Rewrite the lines from the one containing "Screen dimensions: 800x363" through the one containing "Action: pyautogui.click(x=69, y=91)", putting "Sort button" in place of "Filter button" and keeping everything else the same.

**The records**
####
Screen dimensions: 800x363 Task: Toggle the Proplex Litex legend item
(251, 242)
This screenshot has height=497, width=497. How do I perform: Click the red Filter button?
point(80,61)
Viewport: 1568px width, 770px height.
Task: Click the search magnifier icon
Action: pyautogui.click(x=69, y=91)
####
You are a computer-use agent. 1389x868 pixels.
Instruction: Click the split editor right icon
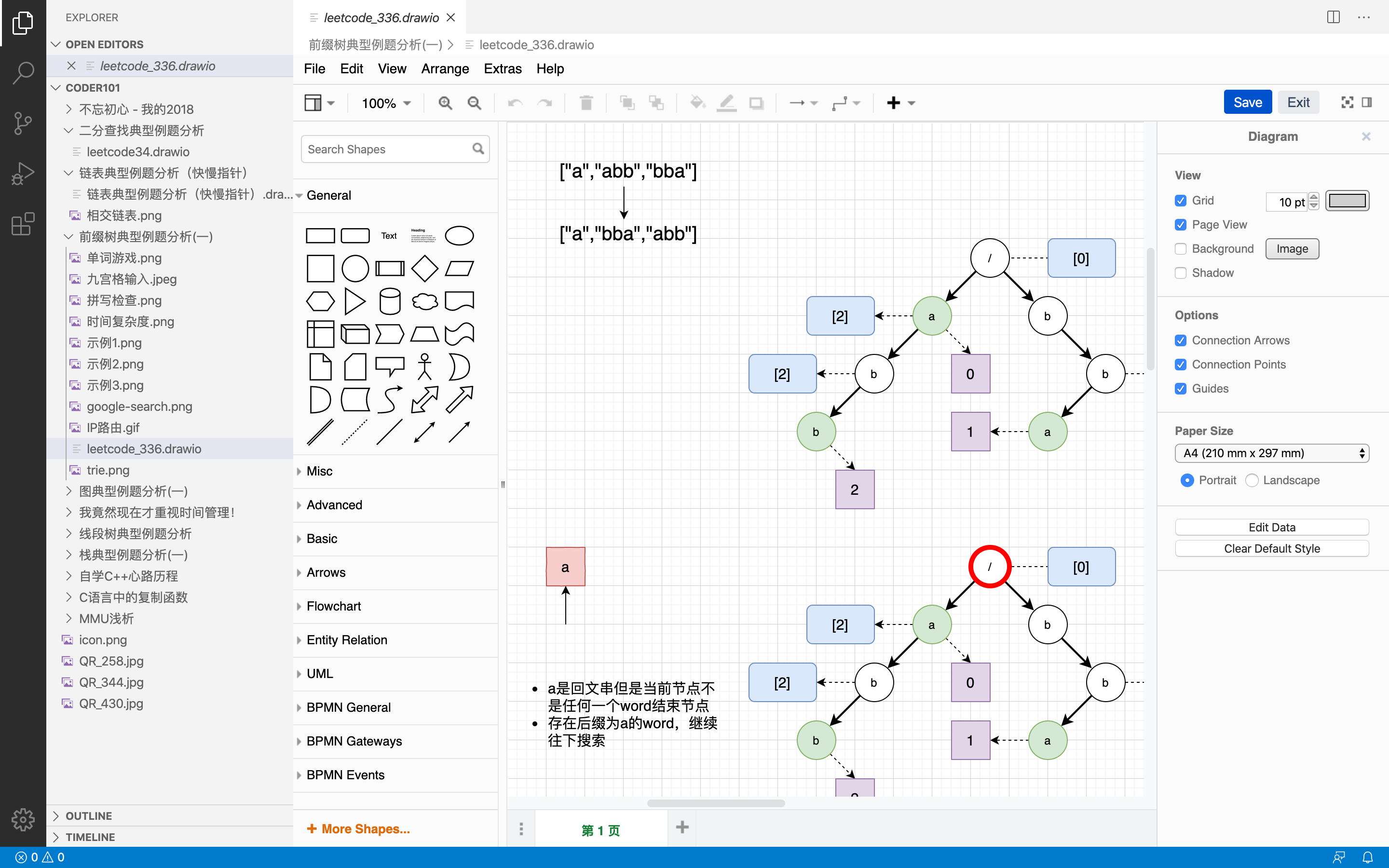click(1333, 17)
####
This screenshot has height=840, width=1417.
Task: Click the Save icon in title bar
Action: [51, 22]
####
**Final result**
Screen dimensions: 800x363 Task: Toggle the Proplex Litex legend item
(251, 242)
This screenshot has height=497, width=497. How do I perform: Click the red Sort button?
point(80,61)
Viewport: 1568px width, 770px height.
Task: Click the search magnifier icon
Action: pyautogui.click(x=69, y=91)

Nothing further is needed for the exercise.